In the figure, 1, a construction ship, 2, an offshore wind turbine, 3, a tower, 4, a steel wire rope, 5, a submarine cable inlet, 6, a portal, 7, a pulley, 8, a winch, 9, a traction head, 10, a submarine cable head, 11, a traction net sleeve, 12, a barb-type submarine cable protective sleeve, 13, a self-breaking screw, 14, a submarine cable, 15, a barb, 16, a traction winch, 17, a traction steel wire, 18, a traction anchor, 19, a burying machine, 20, a high-pressure water pump, 21, a water hose, 22, a hydraulic plow harrow, 23, a warning ship, 24, a cable distributor, 25, a marine booster station, 26, a J-shaped pipe, 27, a booster station, 28, a pulley, 29, a center clamp, 30, a bending limiter, 31, a guide cone, 32, a conical ring, 33 and a connecting shaft.

Detailed Description

In order to make the technical solution of the present application better understood by those skilled in the art, the present application will be described in further detail with reference to the accompanying drawings and the specific embodiments, and it should be noted that the embodiments of the present application and features in the embodiments may be combined with each other without conflict.

In the description of the present invention, it should be understood that the terms "center", "longitudinal", "lateral", "length", "width", "thickness", "upper surface", "lower surface", "front", "rear", "left", "right", "vertical", "horizontal", "top", "bottom", "inner", "outer", "forward rotation", "reverse", "axial", "radial", "circumferential", etc. indicate orientations or positional relationships based on the orientations or positional relationships shown in the drawings, are merely for convenience in describing the present invention and simplify the description, and do not indicate or imply that the device or element being referred to must have a specific orientation, be configured and operated in a specific orientation, and therefore should not be construed as limiting the present invention.

As shown in fig. 1, a method for high-efficiency installation and construction of a large-length ultra-high-voltage submarine cable,

The method comprises the following steps:

S1, connecting cables in a refuting mode:

The sea cables with different specifications in the sea cable factory are connected to the electric cable drum of the construction ship in a refuting mode, the sea cables with different specifications are separately coiled and put on the electric cable drum from bottom to top in a concentric circle mode, and the construction sequence can be temporarily changed according to the actual condition of the site during construction, so that repeated cable rewinding is not needed.

The specific method for the submarine cable to pass through the connection cable is as follows:

s1.1, detecting the performance of the submarine cable in a submarine cable factory before the submarine cable is connected.

S1.2, the construction ship is berthed to a wharf of a submarine cable factory, and the ship position is adjusted and fixed, so that the center of a cable disc of the construction ship is aligned with the center of a cable conveying frame of a submarine cable manufacturer.

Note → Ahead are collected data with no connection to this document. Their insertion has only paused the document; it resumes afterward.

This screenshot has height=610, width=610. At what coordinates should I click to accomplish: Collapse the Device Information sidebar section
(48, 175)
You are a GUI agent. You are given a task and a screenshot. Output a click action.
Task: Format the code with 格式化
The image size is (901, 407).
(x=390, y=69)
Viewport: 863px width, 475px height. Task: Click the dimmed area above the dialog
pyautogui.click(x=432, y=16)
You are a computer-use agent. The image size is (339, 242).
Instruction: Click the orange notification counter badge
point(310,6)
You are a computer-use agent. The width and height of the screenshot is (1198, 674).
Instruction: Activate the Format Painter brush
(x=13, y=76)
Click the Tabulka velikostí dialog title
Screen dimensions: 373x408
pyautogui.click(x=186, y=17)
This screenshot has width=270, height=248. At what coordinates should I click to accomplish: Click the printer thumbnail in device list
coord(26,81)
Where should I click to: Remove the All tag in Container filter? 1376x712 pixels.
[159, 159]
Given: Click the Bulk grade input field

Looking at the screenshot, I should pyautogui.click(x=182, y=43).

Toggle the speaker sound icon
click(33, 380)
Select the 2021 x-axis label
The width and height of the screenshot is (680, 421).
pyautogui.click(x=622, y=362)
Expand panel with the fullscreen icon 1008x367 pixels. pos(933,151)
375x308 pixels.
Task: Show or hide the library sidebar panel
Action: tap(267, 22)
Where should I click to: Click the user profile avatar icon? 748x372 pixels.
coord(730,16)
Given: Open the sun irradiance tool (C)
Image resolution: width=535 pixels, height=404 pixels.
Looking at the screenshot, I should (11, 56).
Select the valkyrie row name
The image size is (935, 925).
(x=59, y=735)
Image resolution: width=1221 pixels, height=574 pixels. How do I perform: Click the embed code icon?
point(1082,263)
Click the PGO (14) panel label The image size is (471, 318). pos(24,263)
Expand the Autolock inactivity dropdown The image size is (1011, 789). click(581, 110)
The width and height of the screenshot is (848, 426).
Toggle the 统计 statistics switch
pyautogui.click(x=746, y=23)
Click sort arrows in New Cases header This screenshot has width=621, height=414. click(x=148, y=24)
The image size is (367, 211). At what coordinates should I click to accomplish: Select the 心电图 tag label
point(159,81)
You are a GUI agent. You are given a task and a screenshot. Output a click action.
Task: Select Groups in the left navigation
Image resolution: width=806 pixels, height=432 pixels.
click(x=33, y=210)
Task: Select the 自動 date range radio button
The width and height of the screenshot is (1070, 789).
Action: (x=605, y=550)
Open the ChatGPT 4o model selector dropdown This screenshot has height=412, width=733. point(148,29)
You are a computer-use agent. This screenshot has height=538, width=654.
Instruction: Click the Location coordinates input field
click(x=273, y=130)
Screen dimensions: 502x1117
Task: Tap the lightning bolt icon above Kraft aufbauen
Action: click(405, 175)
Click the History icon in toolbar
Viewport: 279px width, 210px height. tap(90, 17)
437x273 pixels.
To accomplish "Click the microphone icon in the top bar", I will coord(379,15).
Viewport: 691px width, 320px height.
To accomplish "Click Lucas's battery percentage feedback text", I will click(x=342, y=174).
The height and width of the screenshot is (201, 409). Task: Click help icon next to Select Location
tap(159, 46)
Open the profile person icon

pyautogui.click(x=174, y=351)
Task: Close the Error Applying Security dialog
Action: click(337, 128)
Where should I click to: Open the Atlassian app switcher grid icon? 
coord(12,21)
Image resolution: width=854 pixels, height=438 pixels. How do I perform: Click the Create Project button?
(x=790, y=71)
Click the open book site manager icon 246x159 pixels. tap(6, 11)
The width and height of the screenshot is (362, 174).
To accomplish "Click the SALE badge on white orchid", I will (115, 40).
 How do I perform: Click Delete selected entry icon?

S1.3, conveying the submarine cable to a construction ship along a trestle, binding a steel rope net sleeve on a submarine cable head by a worker, towing the submarine cable head into an electric submarine cable drum after passing through a cable conveying frame on the construction ship, and reserving a length of 5m in the electric submarine cable drum before coiling the submarine cable head so as to facilitate submarine cable testing.

S1.4, starting an electric turntable, automatically winding the cable, and controlling the speed of the cable passing through the connector within 600 m/h.

S1.5, after the connection of the refuting cable is finished, removing the steel rope net sleeve, detecting the performance of the submarine cable again, and confirming that each performance index meets engineering design requirements.

S2, route sea sweeping:

the sea cable design route between the offshore booster station and the offshore wind turbine generator is utilized to sweep back and forth by utilizing the 900HP anchor boat tail system sea sweeping tool, and when obstacles such as a cultivation net cage, a pile, a fishing net, a buoy, a net, ropes, cables, piles, a sunken ship and the like remained on the sea surface are found, the obstacles are thoroughly cleaned before the construction of the sea cable.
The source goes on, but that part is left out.